Around lunch time, we met Joe’s co-worker Cedric and he recommended going to Cafée du Monde for lunch. After lunch, we couldn’t decide what more to do so we headed back to the hotel to change and rest. For dinner, we had reservations at Le Champlain at Chateau Frontenac. We lucked out because our reservations allowed us to get good seats with a view of the St Lawrence, rather than within the dining room; but we arrived a little too late (8PM). So after the appetizers, I gave up with taking pictures. Dinner took us 3 hours (!) and by the time we were done, the old city was dark and the lights were on. It was pretty and European, and very unlike Toronto. We walked “directly” back to the parking lot, but really it was in a round about fashion because certain people are cheap drunks.
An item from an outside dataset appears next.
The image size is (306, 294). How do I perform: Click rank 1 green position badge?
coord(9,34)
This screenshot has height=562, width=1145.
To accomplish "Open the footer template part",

The next day, we checked out of the hotel early and drove back to Montreal. On the way back, we again drove through rain, except this storm lasted something like 200km until we were within Montreal! We stopped over for two surgical tourist visits. The first was Schwartz which everyone always talks about going. I was surprised how it was really a hole in the wall type place for all the buzz it gets. We walked in and were able to get seats right away, thanks to showing up at 11:30. But the time we were finished however, there was a huge line up stretching along the street to get in. I didn’t think Schwartz was as good as Katz’s Deli, although there was a significant difference between the lean and the medium (medium is better).

After Schwartz, we went to Saint Joseph’s Oratory. We didn’t really know how to get there, were too lazy to look in the guidebooks, and couldn’t find it on the GPS; so with a rough idea we kind of drove around the Mont Royal region. That didn’t work to well, because while it was on the hill, it wasn’t really at the top. I thought this was a pretty nice church, because it was a departure from the stone churches that you see in Europe and other places. I liked how the pillars were “smooth” and more modern. I was also surprised at how commercialized the Oratory was. There was the “church” part of course, but there were several floors below that were made specifically for tourists; with souvenir shops and museums. I guess they get a lot of duckling tours through there (actually I remember going there previously on a Chinese tour…).
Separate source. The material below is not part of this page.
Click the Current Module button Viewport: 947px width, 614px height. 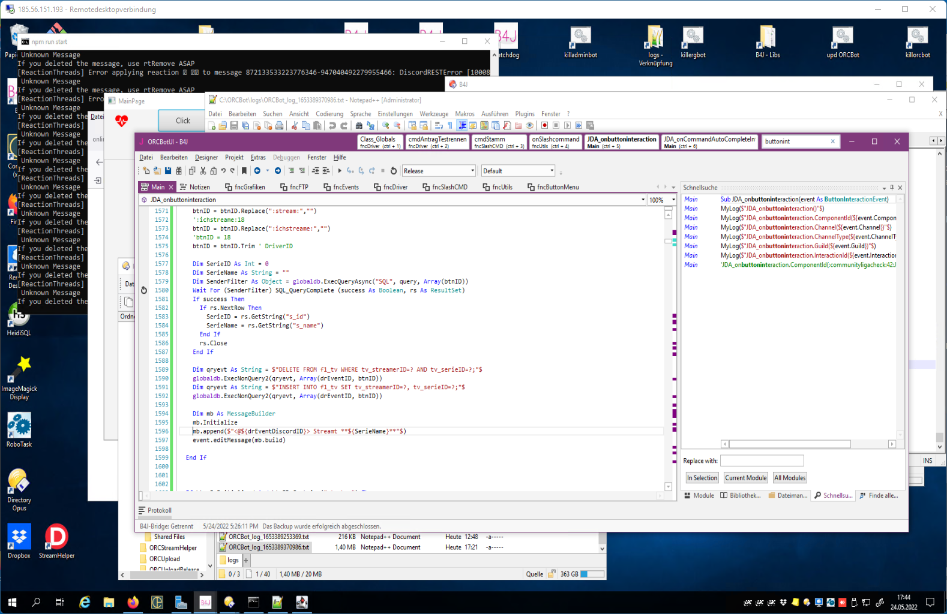click(x=745, y=478)
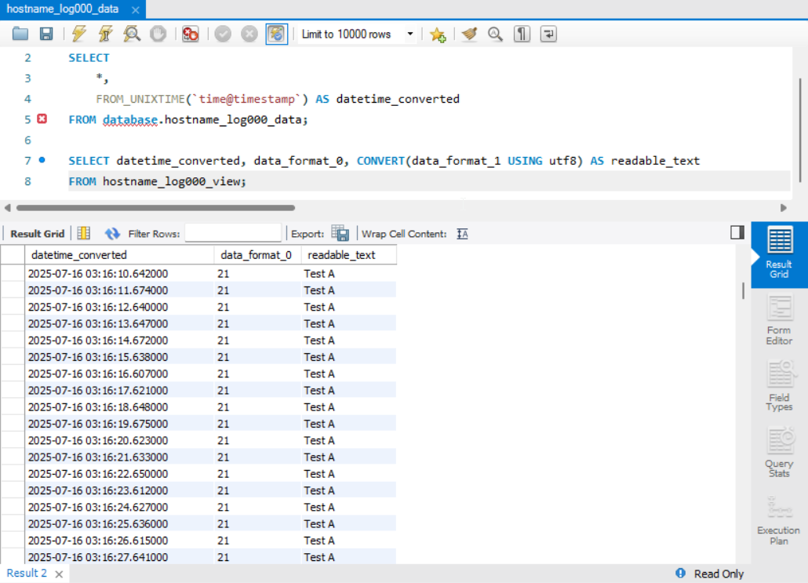The height and width of the screenshot is (583, 808).
Task: Click the right arrow of the horizontal scrollbar
Action: (783, 208)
After that we left and continued our drive back home. The drive wasn’t too bad (aside from being through boring old Ontario) and we didn’t run into any major traffic problems. There were just two instances of where bridges were under construction which backed traffic up for 10-20 minutes, and some cottage country volume after Belleville. We got back by 9PM so the drive from Montreal took about 7 hours.

The trip itself was on the kind of both cheap and expensive. I estimate it to have been not more than $400 with everything in, which is a bit high for a road trip; but we ate in a restaurant for every meal except the one fast food dinner at Montmorency Falls.